[Data on finding visible targets]

————

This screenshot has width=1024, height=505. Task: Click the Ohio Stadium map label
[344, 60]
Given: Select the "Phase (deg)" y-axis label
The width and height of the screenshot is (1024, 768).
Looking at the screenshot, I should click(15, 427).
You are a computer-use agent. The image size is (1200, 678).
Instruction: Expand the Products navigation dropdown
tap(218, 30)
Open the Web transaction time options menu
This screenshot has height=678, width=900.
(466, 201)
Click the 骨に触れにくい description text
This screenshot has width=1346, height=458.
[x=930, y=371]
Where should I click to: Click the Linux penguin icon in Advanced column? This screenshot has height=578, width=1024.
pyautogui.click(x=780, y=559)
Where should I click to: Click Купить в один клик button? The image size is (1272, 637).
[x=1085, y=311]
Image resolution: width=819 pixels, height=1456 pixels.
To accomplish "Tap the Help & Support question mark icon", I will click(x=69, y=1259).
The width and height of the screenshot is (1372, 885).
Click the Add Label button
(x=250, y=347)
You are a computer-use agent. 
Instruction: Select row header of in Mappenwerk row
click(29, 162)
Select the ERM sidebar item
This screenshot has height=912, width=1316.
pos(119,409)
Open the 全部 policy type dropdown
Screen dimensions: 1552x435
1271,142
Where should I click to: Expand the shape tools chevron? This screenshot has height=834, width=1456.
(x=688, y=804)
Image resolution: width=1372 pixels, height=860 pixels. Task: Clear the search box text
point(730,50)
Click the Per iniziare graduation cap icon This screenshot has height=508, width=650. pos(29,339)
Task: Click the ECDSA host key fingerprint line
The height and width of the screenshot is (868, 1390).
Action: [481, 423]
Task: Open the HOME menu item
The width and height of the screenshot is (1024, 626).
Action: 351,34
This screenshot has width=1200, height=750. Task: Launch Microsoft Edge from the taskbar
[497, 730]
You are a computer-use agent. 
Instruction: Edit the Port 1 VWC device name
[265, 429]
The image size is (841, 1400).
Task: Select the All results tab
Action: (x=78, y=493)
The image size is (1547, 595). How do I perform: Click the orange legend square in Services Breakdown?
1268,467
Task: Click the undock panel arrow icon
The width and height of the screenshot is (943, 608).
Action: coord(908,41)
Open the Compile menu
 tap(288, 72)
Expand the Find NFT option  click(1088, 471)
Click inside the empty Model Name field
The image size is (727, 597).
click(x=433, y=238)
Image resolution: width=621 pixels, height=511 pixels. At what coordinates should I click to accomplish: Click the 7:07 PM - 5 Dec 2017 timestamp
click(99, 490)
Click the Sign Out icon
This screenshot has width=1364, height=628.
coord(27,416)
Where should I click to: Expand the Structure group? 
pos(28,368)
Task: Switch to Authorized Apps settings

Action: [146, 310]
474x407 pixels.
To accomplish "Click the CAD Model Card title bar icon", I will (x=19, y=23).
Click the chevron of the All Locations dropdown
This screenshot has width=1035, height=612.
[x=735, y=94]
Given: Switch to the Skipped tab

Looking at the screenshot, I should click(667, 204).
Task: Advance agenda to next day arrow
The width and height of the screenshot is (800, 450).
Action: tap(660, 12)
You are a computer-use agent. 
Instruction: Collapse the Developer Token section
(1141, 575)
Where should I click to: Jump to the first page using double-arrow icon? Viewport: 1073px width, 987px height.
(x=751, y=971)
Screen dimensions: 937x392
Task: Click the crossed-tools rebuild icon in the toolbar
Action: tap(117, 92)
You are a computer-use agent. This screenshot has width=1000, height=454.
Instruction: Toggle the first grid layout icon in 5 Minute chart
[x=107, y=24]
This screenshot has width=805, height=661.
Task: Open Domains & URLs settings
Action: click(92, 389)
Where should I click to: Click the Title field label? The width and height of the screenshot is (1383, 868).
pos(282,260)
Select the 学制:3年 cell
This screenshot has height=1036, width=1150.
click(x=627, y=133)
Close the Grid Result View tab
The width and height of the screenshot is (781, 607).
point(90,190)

————

WHAT IS REQUIRED:
Reproduce the data above without any changes, beginning at the line that contains "Task: Open the HOME menu item" and stopping after the line that contains "click(x=433, y=238)".

WRITTEN SOLUTION:
Task: Open the HOME menu item
The width and height of the screenshot is (1024, 626).
Action: 351,34
This screenshot has width=1200, height=750. Task: Launch Microsoft Edge from the taskbar
[497, 730]
You are a computer-use agent. 
Instruction: Edit the Port 1 VWC device name
[265, 429]
The image size is (841, 1400).
Task: Select the All results tab
Action: (x=78, y=493)
The image size is (1547, 595). How do I perform: Click the orange legend square in Services Breakdown?
1268,467
Task: Click the undock panel arrow icon
The width and height of the screenshot is (943, 608).
Action: coord(908,41)
Open the Compile menu
 tap(288, 72)
Expand the Find NFT option  click(1088, 471)
Click inside the empty Model Name field
The image size is (727, 597).
click(x=433, y=238)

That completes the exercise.